In a television appearance on the Dick Cavett Show in 1980, the novelist Mary McCarthy was asked which writers she regarded as overrated. McCarthy singled out the playwright and memoirist Lillian Hellman as “a bad writer, a dishonest writer,” and went on to say “every word she writes is a lie, including ‘and’ and ‘the.'”
As Franklin Foer tells the story, “when Lillian Hellman heard the quip in her bed, she laughed. By the time her assistant arrived for work the next morning, Hellman had called her lawyer, and set in motion a $2.25 million libel suit against McCarthy.”
Did Hellman have a legal leg to stand on? I’ll come back to that question in a minute.

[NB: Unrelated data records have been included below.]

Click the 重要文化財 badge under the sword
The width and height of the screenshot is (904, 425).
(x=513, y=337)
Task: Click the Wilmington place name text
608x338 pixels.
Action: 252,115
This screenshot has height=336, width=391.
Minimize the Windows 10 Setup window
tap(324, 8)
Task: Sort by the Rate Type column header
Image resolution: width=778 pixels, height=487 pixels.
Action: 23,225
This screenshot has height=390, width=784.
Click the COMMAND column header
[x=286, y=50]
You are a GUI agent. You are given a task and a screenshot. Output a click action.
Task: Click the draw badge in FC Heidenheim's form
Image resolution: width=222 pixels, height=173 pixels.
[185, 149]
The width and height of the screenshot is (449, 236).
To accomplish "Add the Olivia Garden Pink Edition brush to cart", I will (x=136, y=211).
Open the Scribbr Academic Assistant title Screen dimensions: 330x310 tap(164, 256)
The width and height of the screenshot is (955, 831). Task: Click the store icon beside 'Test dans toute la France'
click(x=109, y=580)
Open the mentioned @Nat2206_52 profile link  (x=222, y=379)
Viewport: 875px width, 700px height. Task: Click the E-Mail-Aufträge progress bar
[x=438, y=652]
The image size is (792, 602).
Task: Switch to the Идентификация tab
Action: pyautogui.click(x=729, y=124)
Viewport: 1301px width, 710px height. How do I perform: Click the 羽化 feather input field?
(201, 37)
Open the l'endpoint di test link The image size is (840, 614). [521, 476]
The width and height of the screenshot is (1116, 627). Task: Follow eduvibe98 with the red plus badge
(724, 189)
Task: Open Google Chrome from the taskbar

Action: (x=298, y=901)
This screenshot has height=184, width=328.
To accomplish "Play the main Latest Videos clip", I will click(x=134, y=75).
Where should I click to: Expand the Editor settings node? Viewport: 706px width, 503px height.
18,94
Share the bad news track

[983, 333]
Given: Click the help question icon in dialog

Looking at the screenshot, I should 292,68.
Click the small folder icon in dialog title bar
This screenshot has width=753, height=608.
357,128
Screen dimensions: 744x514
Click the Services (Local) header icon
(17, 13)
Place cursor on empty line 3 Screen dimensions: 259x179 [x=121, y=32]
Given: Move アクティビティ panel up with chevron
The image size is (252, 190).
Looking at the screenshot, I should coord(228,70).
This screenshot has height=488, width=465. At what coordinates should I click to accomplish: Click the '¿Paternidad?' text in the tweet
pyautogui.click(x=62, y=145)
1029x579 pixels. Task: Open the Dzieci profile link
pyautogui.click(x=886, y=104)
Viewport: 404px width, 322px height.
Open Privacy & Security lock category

There’s no doubt that a scathing take-down of a book or movie or other work of art can provide a wicked source of pleasure to both the reviewer and her readers. Some deliciously disapproving book reviews may be found in this collection of pans, this one, this one (focusing on harsh assessments of literary classics), and this one (featuring caustic reviews by New York Times critic Michiko Kakutani). At least two books have chronicled the history of bookish slam pieces: The Fine Art of Literary Mayhem and Rotten Reviews Redux. And there is even a Hatchet Job of the Year award for the “best” worst review.
But can a negative review of a book or film or other creative work go too far and give rise to a successful legal claim against the reviewer? The answer: yes, but (thank heavens) rarely. To make sure your reviews don’t plunge you into legal hot water, you should bear in mind the sometimes fuzzy line between constitutionally protected opinion and legally actionable libel.